As increasing percentages of populations are vaccinated, more world travelers begin to feed their hunger for faster travel to rev up businesses, to renew ties with friends and relatives, or to enjoy new sights and adventures that long waited to be fulfilled by people who mostly connected with the world online.
Approaching the new Clark airport, returning travelers are beckoned with an enchanting, if not intriguing sight in the horizon—the artistic mimic of silhouettes of mountain peaks of Pampanga and the nearby Zambales province, including those of Mount Arayat and Mount Pinatubo.
This view essentially introduces the travelers to the airport’s unique appeal — one that builds on hints and inviting clues about the region’s natural attributes and the people’s pride of place. Whereas many of the world’s world-class airports have gained recognition for function, here, Clark joins suit but begins to carve its distinction with the stories it tells through the melding of design with function.

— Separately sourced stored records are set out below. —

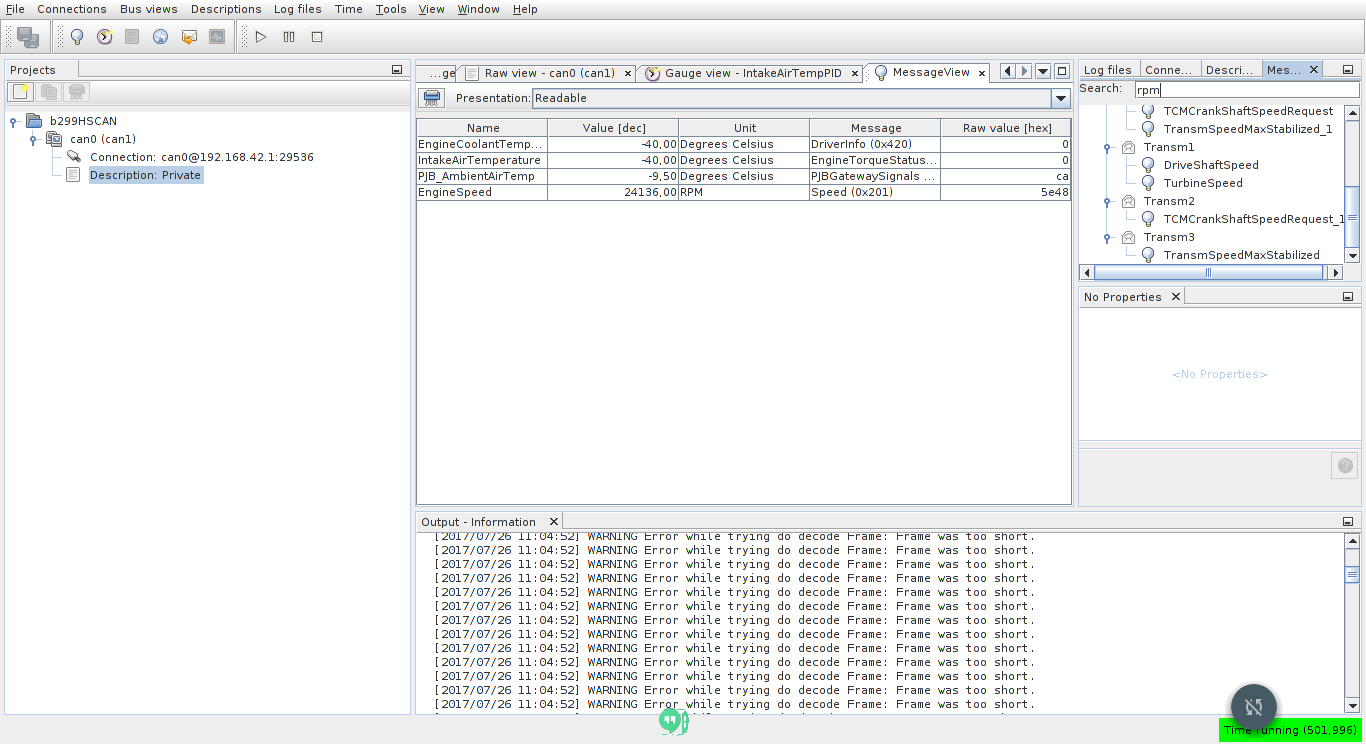Image resolution: width=1366 pixels, height=744 pixels.
Task: Open the Presentation dropdown showing Readable
Action: [1060, 98]
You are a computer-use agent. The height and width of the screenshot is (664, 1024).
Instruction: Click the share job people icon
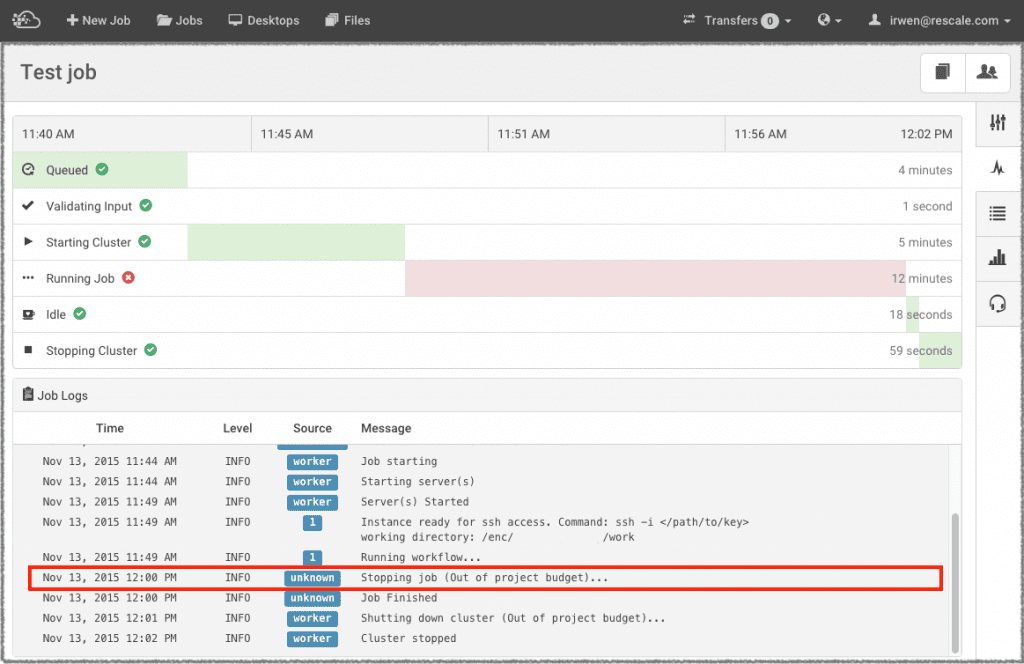987,72
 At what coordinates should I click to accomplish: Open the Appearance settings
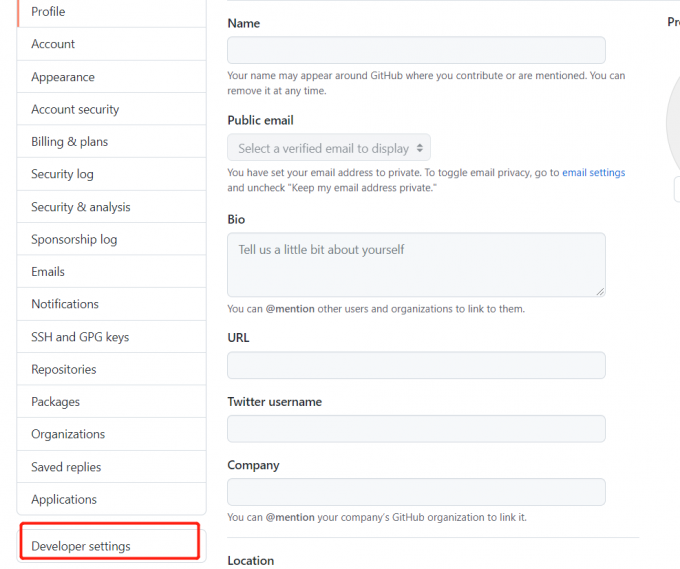click(63, 77)
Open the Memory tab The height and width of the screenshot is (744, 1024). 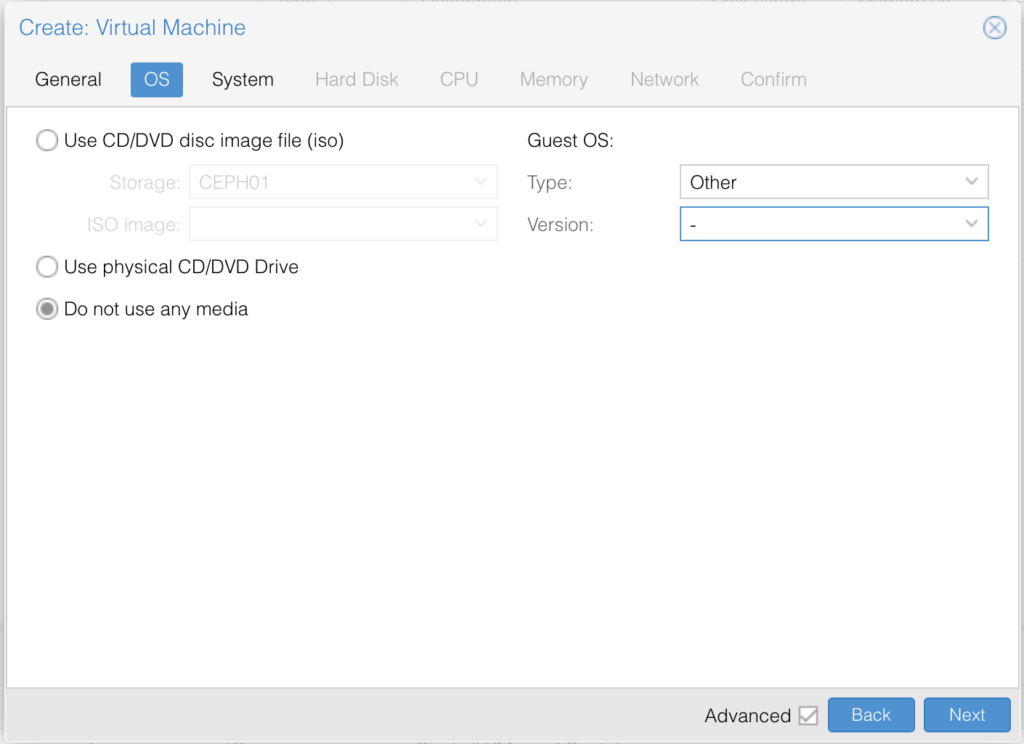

The calming colors of soft grey and earth tones on floors and walls in its halls have references to the Sacobia riverbed and rock formations while blue tints and splashes of green point to the lush landscape and the waters in the area, notably the crater lake that had formed at Mount Pinatubo. Gleaned from the bursts of colors from Pampanga Christmas lanterns that are displayed at the retail area is the Filipino people’s love of festivities.
Yet, a general quietude will pervade in the surroundings as sounds are kept to the minimum with the use of lighted boards and signs for boarding and flight updates. Color codes and distinct pathways guide travelers intuitively to the next steps at the airport.

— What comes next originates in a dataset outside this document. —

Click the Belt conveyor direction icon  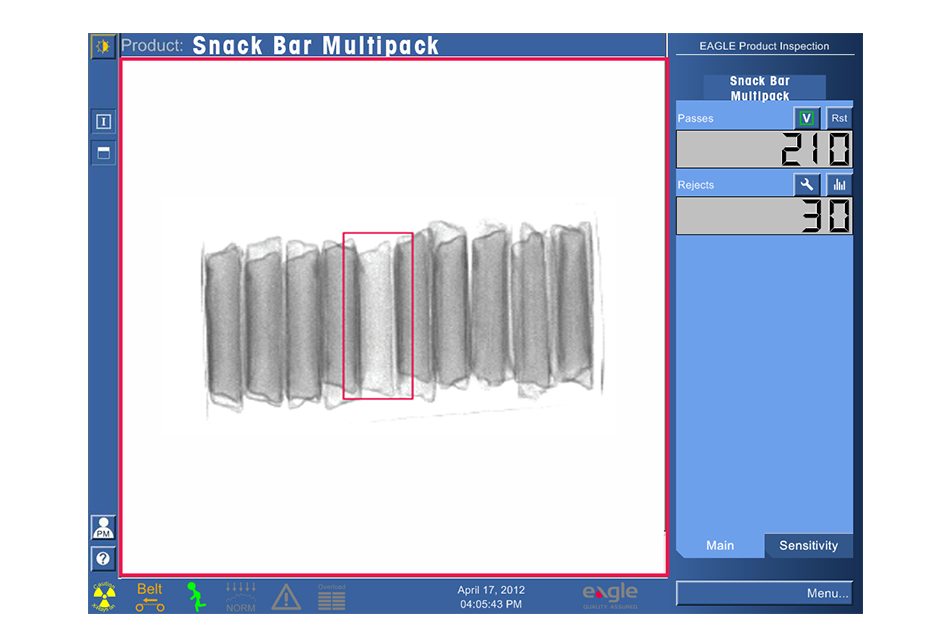[150, 597]
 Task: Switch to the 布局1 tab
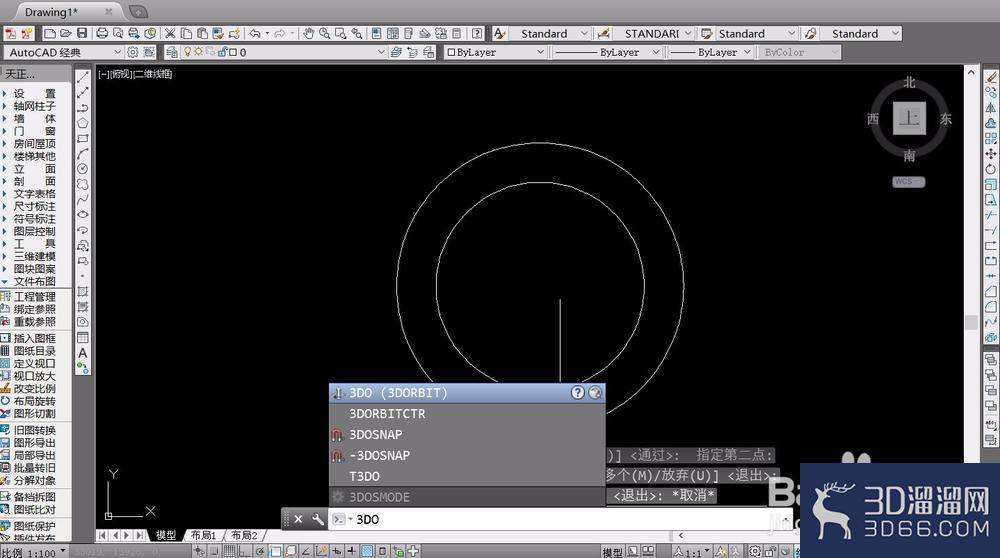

A serene experience for travelers is a desired and logical outcome in a new, modern airport that takes its place as a premier Asian gateway, explained Chungunco.
Chungunco also said that hundreds of former Clark employees have joined the new LIPAD team of people and have finished training and immersion in the new culture of service. This culture, she added, includes the manifesting of empathy to guests, a good number of whom are Overseas Filipino Workers.
A more diverse profile of visitors and users is expected as the master-planned aviation and logistics complex grows, and as the new world-class airport’s plusses are recognized by more airlines and travelers.
Come to think of it, growth in visitors of another kind has been happening in Pampanga. Migratory birds in the thousands come to Pampanga’s swamps annually, lured by its nurturing environment. It could well happen again, this time involving world travelers, with Clark as a nurturing airport at the center for growth.
About the LIPAD Corporation
Luzon International Premier Airport Development Corporation (LIPAD) is a special purpose company established to manage the operations and maintenance of Clark International Airport. The members of LIPAD Corporation are Filinvest Development Corporation, JG Summit Holdings Inc., Philippine Airport Ground Support Services Inc., Changi Airports Philippines (I) Pte. Ltd., a wholly-owned subsidiary of Changi Airports International. The consortium members each have vast experience in airport operations, air transportation, and property development. LIPAD Corporation has committed to bringing in this expertise to transform Clark International Airport to a world-class airport.